CVC(Corporate Venture Capital)は、LP(Limited Partner、有限責任組合員)として出資したファンドを通じた間接的な投資や、外部のVCと共同で組成した二人組合ファンドからの投資、自社の本体勘定からのBS投資(直接投資)など、さまざまな投資形態があります。
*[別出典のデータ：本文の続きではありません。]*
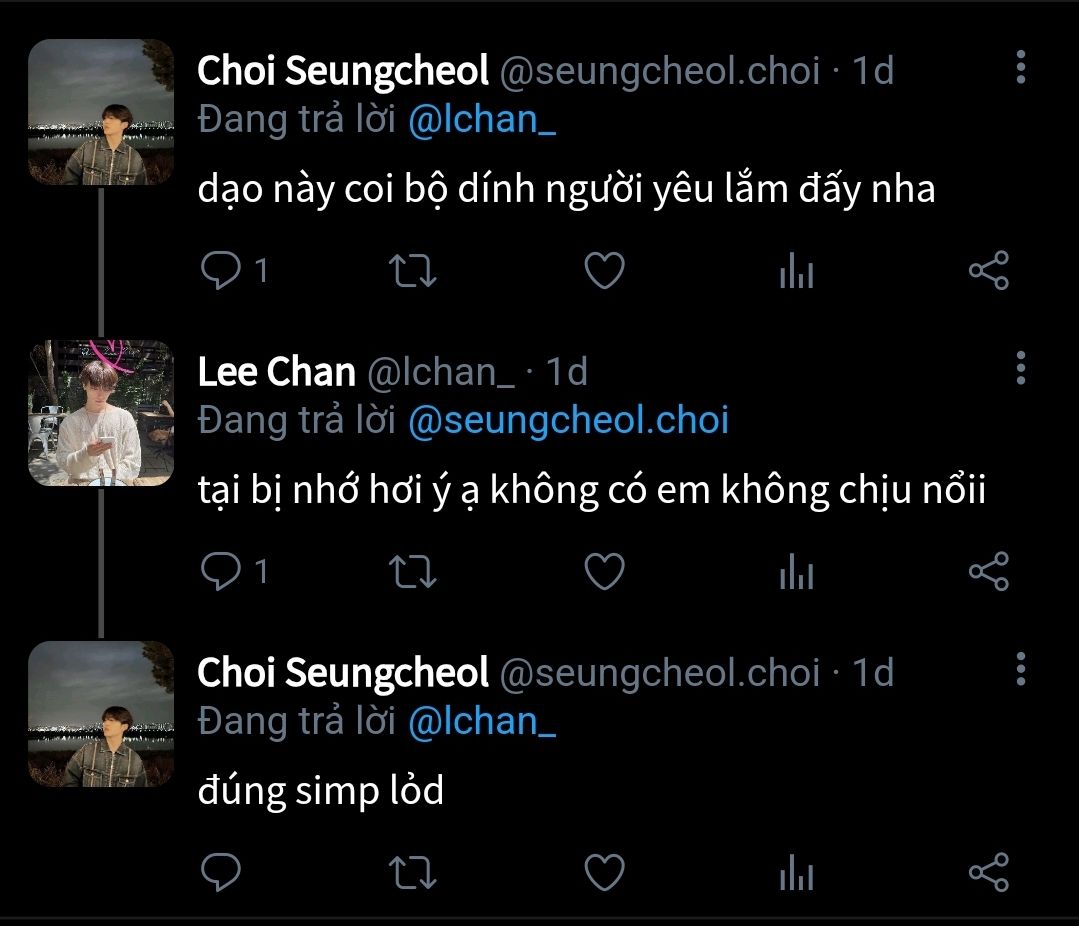Open Lee Chan's profile picture
Image resolution: width=1079 pixels, height=926 pixels.
click(x=100, y=413)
近鉄グループがCVC子会社を通じたBS投資を選んだ理由は、「業界のことを本質的に理解するにはスタートアップと直接コミュニケーションを取ることが一番の近道であり、また彼らのスピード感に合わせるため、子会社によるBS投資を選択した」と足高さんはいいます。
──CVCチームを創るにあたっての課題はどのようなものなのでしょうか?
足高さん:CVC、特に直接投資スタイルのCVCキャピタリストは総合的な能力が求められます。投資の実務やファイナンス、法務などコーポレートに関する知識はもちろん、仮説構築に向けたビジネス分析能力や、協業実現に向けて社内調整力も必要です。
VCファンドほどの投資機会も無いため、投資スキルについては、勉強会やデューデリジェンスに補助としてコミットさせるなど、OJTを通じて定着を図っています。
一方、分析能力や調整力は一朝一夕には身に着きません。幅広いビジネス経験が無いとビジネスの勘所が分からないですし、協業を推進するうえでは、社内人脈の形成や、社内の動向もキャッチアップしておく必要があるので、新しいメンバーが馴染むまで相当時間を要する業界だと感じています。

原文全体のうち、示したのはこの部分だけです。